Obama's budgetary tricks
I had previously taken note that President Obama has reformed certain aspects of budgetary accounting (see Feb. 27, next to last paragraph), such as including the full estimated cost of the wars in Iraq and Afghanistan. In other respects, however, he is taking a big step backward toward greater obfuscation and less transparency. As explained by WaPo columnist Charles Krauthammer (also at Real Clear Politics; hat tip to Stacey Morris), Obama claims as "savings" money that would never have been spent in the first place, such as by making the "baseline" assumption that the "surge" in Iraq would have continued for ten more years. What??? But the worst part is how he uses the crisis to push an agenda that he had already formulated before the crisis erupted, and then goes ahead and pretends that those measures will solve the crisis:
And yet with our financial house on fire, Obama makes clear both in his speech and his budget that the essence of his presidency will be the transformation of health care, education and energy. Four months after winning the election, six weeks after his swearing-in, Obama has yet to unveil a plan to deal with the banking crisis.
Clever politics, but intellectually dishonest to the core.
In Obama's defense, most of the 8,570 "pork barrel" earmarks Krauthammer mentions were already in the budgetary "pipeline" before Inauguration Day, and there's only so much he could have done about that. Still, it's sad to see Obama cave in to the Democratic Congressional leadership so early in his term. For someone who is so "audacious" in his agenda, he seems very timid when push comes to shove.
Is Obama thin-skinned?
From whitehouse.gov, Feb. 17:
After meeting with the Chairmen of the House and Senate Budget Committees, the President gave a reminder of the new priorities in his budget, and responded to knee-jerk critics. [Italics added.]

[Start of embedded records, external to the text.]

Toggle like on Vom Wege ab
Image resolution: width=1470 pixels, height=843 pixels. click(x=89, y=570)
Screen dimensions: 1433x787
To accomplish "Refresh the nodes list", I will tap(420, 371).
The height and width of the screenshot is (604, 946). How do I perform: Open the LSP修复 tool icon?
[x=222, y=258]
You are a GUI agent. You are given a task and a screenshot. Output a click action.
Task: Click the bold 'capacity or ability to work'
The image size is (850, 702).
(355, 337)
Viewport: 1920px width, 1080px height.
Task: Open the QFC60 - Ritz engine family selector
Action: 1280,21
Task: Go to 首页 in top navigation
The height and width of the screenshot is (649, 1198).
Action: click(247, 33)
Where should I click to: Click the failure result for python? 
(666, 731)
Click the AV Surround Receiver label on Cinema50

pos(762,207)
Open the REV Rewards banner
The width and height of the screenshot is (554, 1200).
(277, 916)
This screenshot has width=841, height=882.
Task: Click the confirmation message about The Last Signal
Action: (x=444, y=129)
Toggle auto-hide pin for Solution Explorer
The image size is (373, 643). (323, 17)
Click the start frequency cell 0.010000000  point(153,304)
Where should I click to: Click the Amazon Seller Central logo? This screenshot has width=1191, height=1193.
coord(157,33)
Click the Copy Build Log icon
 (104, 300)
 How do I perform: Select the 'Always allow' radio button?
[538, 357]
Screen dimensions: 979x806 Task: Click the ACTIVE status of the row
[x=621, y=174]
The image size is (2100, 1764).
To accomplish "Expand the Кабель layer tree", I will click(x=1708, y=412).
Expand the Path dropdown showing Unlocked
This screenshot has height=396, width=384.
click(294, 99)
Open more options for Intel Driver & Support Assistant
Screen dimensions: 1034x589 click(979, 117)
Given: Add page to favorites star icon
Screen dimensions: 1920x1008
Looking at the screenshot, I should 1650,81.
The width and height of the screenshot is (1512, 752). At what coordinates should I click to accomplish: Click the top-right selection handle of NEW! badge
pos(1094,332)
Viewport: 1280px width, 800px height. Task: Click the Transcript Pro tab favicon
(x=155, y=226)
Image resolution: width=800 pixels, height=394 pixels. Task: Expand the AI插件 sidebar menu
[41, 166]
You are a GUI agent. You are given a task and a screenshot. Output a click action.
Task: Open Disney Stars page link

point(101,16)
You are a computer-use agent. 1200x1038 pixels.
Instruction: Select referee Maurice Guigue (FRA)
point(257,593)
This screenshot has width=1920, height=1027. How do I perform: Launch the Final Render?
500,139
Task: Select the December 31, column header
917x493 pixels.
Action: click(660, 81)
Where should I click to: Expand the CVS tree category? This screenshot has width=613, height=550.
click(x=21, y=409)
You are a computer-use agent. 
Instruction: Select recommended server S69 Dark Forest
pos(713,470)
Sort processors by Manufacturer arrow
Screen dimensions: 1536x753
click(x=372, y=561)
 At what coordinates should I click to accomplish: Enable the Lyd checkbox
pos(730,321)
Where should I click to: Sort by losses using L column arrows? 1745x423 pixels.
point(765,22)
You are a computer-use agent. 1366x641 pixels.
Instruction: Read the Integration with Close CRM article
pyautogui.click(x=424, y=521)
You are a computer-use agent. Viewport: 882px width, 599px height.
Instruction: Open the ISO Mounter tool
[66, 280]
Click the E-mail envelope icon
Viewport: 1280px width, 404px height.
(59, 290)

That's not the kind of neutral-toned language I'm used to seeing on the presidential Web site. I hope this doesn't portend a more belligerent attitude in the future.
On the other hand...
I hate to say it, but Tom Tomorrow's comic strip mocking the outrage at Obama's program expressed by certain congressional Republicans has a lot of validity to it. Too bad so few of them stood up against President Bush's fiscal profligacy.
A few good Democrats
It often seems that the Democrats are united behind President Obama's highly dubious agenda of "change," but every once in a while a few of the relative moderates stand up and say "enough's enough!" In this case, eight Democratic senators resisted the attempt to railroad through a bill aimed at "cap and trade" bill to fight greenhouse gas emissions, even though the scientific basis for it is still shaky:
- Robert Byrd, W.Va.
- Blanche Lincoln, Ark.
- Mary Landrieu, La.
- Carl Levin, Mich.
- Evan Bayh, Ind.
- Ben Nelson, Neb.
- Bob Casey Jr., Pa.
- Mark Pryor, Ark.
And a good Republican
Waldo takes note (in his typical ironic sense, of course) that a Republican in Northern Virginia has won an election by appealing to sensible moderate voters. Heresy!